Edinburgh Airport has announced the launch of a direct route between the capital of Scotland and the capital of the United States, starting next summer.
This is the first time that a direct route between Edinburgh and Washington DC will be on offer.
Starting May 23, 2018, United Airlines will operate the service to Washington Dulles, offering daily flights between the two capital cities. United will continue to operate its year-round flights to New York Newark as well as extending its summer service to Chicago.
Gordon Dewar, Chief Executive of Edinburgh Airport, said: ‘This is fantastic news for Edinburgh Airport and Scotland as we connect our two capital cities for the first time. As Scotland’s busiest airport, we are a leader for international destinations and this demonstrates the confidence of US carriers in the Edinburgh market, standing ahead of other parts of the UK with such strong inbound tourism demand.
‘Our partners at United have seen first-hand the positive impact of flights from Edinburgh to New York Newark and Chicago, and we are keen to replicate that to Washington for both a business and tourist audience. ‘The Scottish economy will also benefit as we open up Edinburgh to a new market and as international passengers continue to soar, we will see a positive contribution to the local and national economy.’
Minister for Transport Humza Yousaf said: ‘This new service between Edinburgh and Washington DC will help to strengthen the important economic and cultural links between Scotland and the United States.

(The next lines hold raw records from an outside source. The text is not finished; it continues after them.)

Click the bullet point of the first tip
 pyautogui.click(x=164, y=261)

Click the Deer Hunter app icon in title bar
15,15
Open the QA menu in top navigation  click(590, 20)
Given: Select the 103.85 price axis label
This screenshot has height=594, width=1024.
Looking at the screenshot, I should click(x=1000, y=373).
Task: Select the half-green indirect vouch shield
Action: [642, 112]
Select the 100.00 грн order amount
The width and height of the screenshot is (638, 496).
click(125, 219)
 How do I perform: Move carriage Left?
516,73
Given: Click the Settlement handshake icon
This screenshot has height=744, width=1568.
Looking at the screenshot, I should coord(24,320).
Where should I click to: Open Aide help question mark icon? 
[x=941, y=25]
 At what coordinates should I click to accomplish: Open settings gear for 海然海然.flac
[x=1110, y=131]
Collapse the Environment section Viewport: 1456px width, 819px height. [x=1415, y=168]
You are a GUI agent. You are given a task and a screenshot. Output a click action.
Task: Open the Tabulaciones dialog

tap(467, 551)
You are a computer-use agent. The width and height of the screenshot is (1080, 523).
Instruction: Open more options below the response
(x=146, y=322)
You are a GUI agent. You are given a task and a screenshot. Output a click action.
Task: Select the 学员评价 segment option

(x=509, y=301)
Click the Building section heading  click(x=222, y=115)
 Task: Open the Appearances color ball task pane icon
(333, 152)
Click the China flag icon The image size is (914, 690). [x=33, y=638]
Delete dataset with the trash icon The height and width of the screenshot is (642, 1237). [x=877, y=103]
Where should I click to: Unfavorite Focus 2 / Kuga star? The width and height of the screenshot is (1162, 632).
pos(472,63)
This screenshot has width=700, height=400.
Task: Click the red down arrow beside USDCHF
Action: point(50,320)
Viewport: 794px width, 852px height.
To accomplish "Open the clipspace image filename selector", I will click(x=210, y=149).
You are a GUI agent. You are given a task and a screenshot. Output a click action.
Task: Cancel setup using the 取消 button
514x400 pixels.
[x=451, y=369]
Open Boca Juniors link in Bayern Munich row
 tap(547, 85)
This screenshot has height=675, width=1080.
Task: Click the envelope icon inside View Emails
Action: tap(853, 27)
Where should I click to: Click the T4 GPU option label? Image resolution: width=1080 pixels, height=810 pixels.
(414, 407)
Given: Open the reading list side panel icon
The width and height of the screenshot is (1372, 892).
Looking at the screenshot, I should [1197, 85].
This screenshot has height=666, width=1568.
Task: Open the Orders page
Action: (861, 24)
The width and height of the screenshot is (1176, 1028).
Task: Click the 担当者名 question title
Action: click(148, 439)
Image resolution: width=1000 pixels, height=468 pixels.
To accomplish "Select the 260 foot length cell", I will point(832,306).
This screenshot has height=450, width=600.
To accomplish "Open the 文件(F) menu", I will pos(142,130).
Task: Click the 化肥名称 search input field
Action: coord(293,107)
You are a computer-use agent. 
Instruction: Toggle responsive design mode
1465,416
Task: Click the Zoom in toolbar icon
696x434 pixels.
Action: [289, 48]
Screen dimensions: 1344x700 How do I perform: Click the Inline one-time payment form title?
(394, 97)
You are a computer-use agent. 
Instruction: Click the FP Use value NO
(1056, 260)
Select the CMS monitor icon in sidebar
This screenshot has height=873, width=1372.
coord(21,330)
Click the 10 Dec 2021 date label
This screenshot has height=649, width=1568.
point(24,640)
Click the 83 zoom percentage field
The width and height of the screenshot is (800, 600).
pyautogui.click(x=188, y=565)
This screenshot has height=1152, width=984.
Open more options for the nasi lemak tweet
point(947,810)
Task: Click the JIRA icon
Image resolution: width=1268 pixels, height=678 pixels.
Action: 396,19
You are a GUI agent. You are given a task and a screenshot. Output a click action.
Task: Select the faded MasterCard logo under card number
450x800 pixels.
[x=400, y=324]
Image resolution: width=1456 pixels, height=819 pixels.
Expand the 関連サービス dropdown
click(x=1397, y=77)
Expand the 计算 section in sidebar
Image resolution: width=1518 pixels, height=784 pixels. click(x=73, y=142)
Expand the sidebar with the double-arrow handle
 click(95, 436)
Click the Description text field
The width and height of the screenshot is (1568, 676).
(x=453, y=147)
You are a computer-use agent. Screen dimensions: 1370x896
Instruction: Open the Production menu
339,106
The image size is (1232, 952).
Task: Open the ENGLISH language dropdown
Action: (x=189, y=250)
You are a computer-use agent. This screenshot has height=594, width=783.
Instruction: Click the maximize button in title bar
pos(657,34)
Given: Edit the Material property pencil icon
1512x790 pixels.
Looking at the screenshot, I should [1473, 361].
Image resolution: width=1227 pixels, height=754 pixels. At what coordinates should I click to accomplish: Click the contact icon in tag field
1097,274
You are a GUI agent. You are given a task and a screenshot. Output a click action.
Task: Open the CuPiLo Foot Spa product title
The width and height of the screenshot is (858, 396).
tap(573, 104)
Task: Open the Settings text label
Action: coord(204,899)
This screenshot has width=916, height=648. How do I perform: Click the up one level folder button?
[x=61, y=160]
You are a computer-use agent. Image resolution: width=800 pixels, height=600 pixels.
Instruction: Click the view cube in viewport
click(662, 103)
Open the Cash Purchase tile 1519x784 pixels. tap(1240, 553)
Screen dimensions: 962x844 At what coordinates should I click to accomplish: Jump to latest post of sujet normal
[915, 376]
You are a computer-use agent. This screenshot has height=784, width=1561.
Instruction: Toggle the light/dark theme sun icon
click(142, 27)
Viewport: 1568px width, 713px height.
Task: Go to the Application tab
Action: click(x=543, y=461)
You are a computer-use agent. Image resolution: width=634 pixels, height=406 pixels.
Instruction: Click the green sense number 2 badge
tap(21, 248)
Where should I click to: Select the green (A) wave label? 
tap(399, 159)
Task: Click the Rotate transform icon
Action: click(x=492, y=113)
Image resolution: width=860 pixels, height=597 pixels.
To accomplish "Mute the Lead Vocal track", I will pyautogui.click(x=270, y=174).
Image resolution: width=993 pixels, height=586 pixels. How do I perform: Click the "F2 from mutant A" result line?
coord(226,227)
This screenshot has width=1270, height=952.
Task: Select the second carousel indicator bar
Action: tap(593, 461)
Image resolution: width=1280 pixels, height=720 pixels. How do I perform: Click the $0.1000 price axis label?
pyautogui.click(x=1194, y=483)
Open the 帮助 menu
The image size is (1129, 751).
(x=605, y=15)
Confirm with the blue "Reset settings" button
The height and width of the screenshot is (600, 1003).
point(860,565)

‘The launch of a direct route into America’s capital city is great news for Scottish businesses, giving them better access to important US markets through United’s hub operation. It will also help support our tourism industry by making it even easier for visitors to get a taste of the fantastic experiences Edinburgh, and Scotland as a whole, have to offer.
‘I warmly welcome this announcement and wish Edinburgh Airport and United Airlines every success with this new route. I have no doubt it will prove popular with travellers on both sides of the Atlantic.’